Rubylu7 years ago

Hi Kfrankie, I would suggest you contact the consultant's secretary and explain your confusion, and request a letter to clarify any diagnosis if one has been reached yet. In my experience they are normally very helpful if you do this. If you are in the UK and an NHS patient, you should be given a clear explanation of your condition, even if that means it's not possible to clearly label it yet, and an agreed (with you) plan of care. So if treatment is or is not recommended, you are entitled to a rationale for that decision. If things are not as clear as you thought they were during the consultation, you should seek clarity by contacting your team. Don't be afraid to do this.

Good luck and I hope it all becomes more clear.
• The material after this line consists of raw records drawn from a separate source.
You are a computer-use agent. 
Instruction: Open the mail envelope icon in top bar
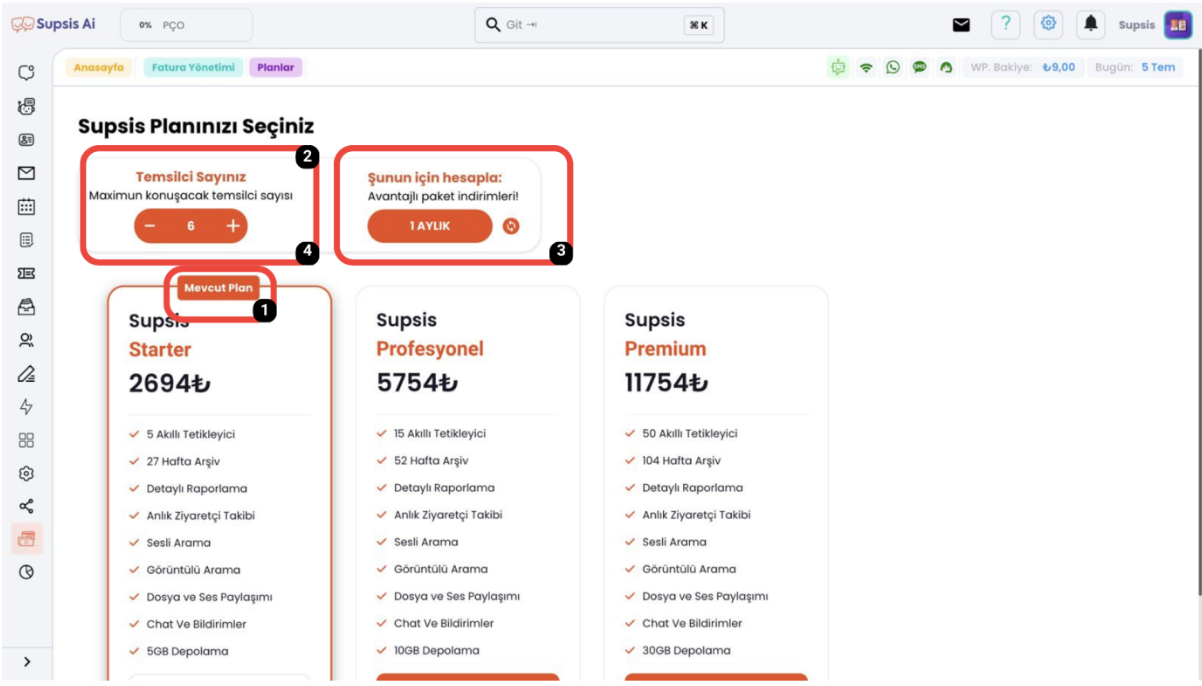[x=961, y=25]
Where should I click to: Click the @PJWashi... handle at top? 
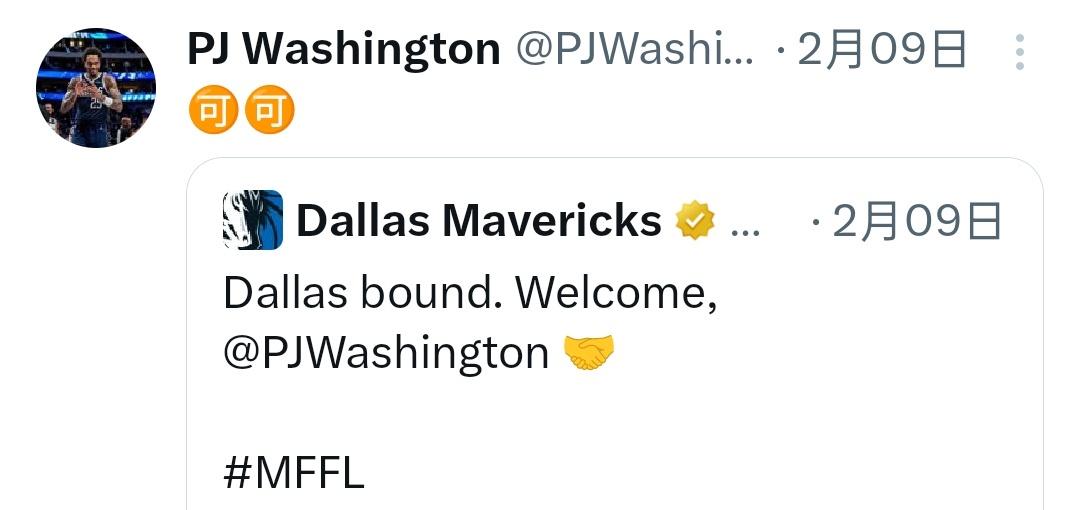pos(634,50)
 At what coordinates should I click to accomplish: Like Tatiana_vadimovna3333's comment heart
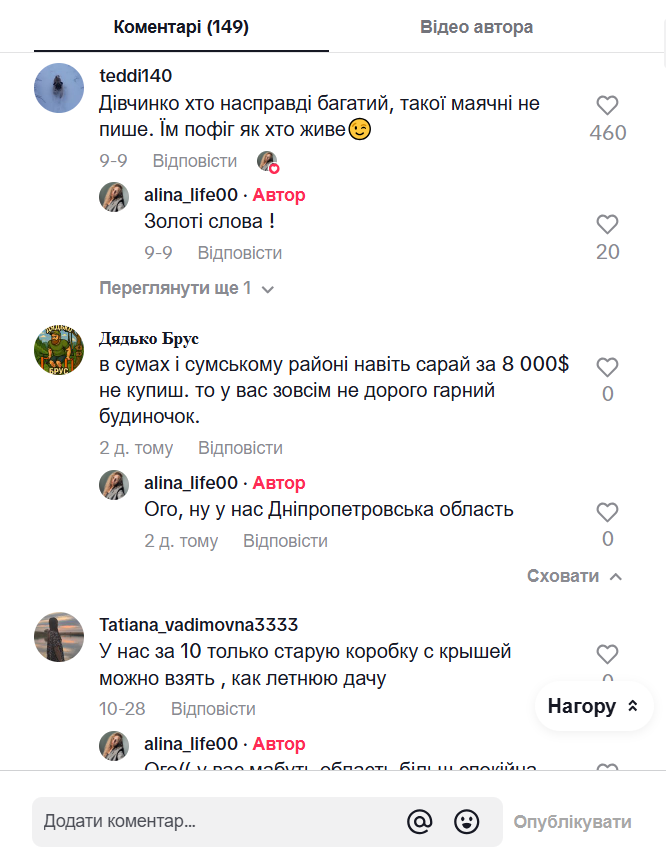(x=607, y=654)
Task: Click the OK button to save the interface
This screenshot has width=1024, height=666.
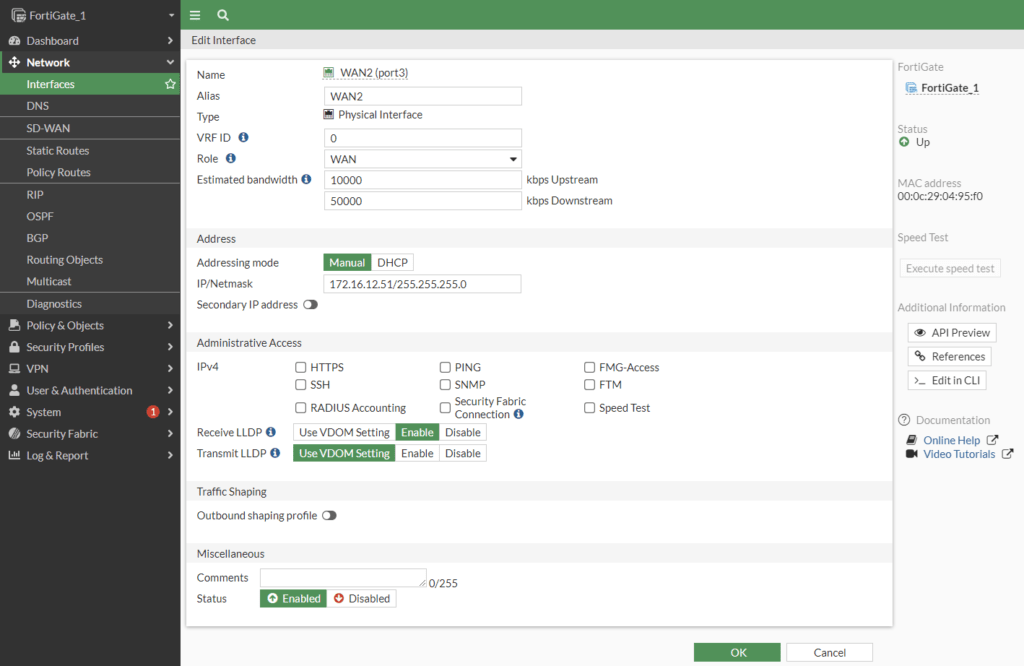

Or, if the department has a helpline like a rheumatology nurse helpline, then speak to the specialist nurse, who will be able to find out and explain things again to you.

It's interesting to see your results, but I doubt anyone on this page would want to suggest what your diagnosis might be.

whisperit7 years ago

Welcome, Kfrankie,

To echo what RubyTuesday2 says, it's also likely that the rheumatologist will have written to your family doctor to explain the outcome of your consultation. S/he ought to be willing to share that with you.

Mind you, I think many people here would say the confusion over the proper diagnosis is not just among us patients - these auto-immune disorders are so complex and present with so many weird and wonderful symptoms that even specialists are often left vague about what diagnostic label to use.

Keep in touch x

Dalollies7 years ago

I also had a ana 1.80 position e and speckled. I get blisters on my right hand as well the dermatologist told me it was exema. I have had blood test that have came back normal. About 5 pm I feel cold and fluish. My doctor can't diagnose anything with out positive blood tests. Good luck...

Chanpreet_WaliaLUPUS UK7 years ago

Hi Kfrankie,

Welcome to the LUPUS UK HealthUnlocked Community!

Using an online sociable forum such as this one gives you the opportunity to connect with other people who have lupus and can help relieve the worries you may have by hearing other peoples’ experiences. We offer a free information pack which you can download or request here: lupusuk.org.uk/request-info...

It is advised you discuss your symptoms with your rheumatologist at your next appointment so that he/she can provide you with the correct treatment. We published a blog article on pain management containing helpful tips and information which you can read here: lupusuk.org.uk/pain-managem...

As other members of the community have mentioned, you should hopefully get copied into a letter to your GP from your consultant which should outline the diagnosis and treatment plan that has been discussed with you. If for any reason you don’t receive this, it may be worth making an appointment with your GP or if you have the contact details for a rheumatology nurse at the clinic, maybe give them a call. If you need any tips on preparing for future appointments, we have a blog article that you may find helpful - lupusuk.org.uk/getting-the-...

Please keep us updated, wishing you all the best.